(Collected data)
════════

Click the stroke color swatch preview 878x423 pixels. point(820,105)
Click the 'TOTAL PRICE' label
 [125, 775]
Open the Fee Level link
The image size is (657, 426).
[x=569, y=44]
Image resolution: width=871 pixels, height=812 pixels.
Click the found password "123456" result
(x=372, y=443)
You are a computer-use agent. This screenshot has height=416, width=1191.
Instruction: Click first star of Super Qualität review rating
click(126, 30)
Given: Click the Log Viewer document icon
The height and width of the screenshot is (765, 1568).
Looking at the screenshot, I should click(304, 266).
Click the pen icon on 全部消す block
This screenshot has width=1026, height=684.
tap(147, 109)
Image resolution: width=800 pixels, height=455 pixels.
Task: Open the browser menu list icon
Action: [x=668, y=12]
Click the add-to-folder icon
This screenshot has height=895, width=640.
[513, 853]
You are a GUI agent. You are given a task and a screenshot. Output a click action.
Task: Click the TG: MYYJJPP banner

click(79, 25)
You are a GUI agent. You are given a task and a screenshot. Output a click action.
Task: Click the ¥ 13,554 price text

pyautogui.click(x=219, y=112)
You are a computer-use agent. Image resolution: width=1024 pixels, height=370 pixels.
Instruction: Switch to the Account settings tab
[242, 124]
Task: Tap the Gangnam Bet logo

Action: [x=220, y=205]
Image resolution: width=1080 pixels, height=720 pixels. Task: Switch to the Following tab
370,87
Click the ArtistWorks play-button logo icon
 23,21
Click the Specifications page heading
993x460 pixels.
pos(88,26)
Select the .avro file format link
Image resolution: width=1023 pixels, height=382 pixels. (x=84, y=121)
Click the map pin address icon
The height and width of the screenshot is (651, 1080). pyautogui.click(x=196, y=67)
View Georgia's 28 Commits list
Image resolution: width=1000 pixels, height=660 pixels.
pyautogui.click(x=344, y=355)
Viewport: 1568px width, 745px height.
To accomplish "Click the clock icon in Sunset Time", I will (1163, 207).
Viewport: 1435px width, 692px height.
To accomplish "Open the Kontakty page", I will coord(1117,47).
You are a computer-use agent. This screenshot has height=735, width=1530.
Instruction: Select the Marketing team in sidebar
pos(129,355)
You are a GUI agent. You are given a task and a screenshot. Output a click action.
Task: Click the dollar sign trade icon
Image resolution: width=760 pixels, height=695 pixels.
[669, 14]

════════

§ THE PROBLEM: From the line that contains "Image resolution: width=760" to the last line of the data, write out each line exactly and add nothing.

§ SOLUTION BELOW:
Image resolution: width=760 pixels, height=695 pixels.
[669, 14]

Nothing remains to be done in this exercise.